Work order: Find the line containing "Task: Tap the 'Seller!' blue link text" in the records below. Copy exactly that line and each one after it, ending at the line containing "Task: Switch to the Storage tab", and nothing more.

The input:
.....
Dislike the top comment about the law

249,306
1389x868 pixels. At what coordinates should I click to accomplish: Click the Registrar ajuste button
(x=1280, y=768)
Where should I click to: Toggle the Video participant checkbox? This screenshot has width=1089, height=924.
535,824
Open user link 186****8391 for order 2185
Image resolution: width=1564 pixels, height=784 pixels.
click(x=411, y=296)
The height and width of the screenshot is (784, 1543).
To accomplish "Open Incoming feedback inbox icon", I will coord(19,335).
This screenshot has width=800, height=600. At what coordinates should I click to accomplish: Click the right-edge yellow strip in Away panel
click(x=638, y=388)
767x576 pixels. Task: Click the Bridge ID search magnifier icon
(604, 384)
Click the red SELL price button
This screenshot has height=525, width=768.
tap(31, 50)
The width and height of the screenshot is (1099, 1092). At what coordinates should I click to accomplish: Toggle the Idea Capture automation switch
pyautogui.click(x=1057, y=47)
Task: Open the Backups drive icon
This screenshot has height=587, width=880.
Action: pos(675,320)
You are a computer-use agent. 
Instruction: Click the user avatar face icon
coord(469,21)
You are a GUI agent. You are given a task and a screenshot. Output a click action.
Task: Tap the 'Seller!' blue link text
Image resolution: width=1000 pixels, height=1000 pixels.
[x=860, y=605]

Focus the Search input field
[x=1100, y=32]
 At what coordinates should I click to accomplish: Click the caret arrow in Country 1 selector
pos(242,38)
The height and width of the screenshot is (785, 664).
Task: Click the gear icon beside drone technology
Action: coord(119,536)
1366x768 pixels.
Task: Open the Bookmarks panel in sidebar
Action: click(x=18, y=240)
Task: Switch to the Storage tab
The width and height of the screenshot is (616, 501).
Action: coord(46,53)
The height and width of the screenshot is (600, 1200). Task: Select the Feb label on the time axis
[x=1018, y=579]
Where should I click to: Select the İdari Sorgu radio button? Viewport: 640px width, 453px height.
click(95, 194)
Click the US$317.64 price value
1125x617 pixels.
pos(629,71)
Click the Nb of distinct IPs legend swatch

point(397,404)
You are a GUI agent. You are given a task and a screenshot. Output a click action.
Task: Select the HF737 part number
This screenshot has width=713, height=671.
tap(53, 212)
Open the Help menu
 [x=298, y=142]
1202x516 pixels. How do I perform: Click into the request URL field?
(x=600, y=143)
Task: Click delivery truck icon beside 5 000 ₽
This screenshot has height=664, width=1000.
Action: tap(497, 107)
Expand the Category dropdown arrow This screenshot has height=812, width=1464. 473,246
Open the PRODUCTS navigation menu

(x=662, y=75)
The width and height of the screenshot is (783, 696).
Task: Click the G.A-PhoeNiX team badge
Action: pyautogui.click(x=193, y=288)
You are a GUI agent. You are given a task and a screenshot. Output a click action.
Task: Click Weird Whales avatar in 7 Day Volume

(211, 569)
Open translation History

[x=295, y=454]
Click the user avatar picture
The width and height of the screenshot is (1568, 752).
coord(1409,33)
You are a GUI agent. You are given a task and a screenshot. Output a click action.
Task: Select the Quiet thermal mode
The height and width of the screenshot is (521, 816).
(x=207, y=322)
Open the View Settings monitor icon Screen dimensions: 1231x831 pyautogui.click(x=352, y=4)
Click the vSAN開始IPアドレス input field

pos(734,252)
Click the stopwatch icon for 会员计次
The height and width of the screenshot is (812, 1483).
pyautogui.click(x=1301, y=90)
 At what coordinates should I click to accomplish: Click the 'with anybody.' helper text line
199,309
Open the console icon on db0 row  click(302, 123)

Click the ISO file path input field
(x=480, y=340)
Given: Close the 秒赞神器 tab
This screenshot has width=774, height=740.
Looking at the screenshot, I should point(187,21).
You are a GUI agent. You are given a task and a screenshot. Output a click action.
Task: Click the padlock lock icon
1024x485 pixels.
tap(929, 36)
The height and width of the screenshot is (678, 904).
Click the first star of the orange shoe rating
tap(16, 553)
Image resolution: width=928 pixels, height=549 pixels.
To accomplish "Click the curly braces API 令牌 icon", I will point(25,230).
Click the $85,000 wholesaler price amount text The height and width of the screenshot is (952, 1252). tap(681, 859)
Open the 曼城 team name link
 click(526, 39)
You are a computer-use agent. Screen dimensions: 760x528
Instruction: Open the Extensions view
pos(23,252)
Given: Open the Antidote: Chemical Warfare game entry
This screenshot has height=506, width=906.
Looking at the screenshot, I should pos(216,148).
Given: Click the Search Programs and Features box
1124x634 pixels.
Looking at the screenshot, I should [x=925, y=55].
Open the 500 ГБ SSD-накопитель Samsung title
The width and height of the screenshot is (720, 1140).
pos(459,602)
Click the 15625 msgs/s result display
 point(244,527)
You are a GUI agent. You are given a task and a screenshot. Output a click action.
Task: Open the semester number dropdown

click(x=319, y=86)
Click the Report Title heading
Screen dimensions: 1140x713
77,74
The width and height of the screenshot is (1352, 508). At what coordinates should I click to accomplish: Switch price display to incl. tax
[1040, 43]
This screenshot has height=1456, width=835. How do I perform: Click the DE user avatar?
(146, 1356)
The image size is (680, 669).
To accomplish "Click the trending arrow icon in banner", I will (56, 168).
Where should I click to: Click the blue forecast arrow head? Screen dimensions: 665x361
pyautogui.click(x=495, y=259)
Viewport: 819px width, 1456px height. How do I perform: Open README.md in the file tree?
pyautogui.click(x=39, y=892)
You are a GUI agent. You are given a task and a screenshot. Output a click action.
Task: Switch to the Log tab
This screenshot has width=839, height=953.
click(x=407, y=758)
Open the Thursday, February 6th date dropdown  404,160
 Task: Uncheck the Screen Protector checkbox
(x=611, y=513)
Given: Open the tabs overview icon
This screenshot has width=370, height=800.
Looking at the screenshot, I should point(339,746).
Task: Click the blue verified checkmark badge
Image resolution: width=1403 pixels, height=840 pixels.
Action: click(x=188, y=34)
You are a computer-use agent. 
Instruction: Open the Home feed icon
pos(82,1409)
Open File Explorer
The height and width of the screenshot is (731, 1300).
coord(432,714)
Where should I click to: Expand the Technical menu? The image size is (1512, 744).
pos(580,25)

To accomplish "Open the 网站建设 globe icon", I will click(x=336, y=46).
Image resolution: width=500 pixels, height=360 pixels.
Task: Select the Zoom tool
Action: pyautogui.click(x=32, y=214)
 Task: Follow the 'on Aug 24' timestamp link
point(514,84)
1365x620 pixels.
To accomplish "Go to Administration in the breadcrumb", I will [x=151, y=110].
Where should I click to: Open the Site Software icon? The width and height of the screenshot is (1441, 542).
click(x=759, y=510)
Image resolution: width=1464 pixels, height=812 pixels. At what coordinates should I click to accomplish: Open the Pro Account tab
.....
Reply:
Task: Tap the 'Seller!' blue link text
Image resolution: width=1000 pixels, height=1000 pixels.
[x=860, y=605]

Focus the Search input field
[x=1100, y=32]
 At what coordinates should I click to accomplish: Click the caret arrow in Country 1 selector
pos(242,38)
The height and width of the screenshot is (785, 664).
Task: Click the gear icon beside drone technology
Action: coord(119,536)
1366x768 pixels.
Task: Open the Bookmarks panel in sidebar
Action: click(x=18, y=240)
Task: Switch to the Storage tab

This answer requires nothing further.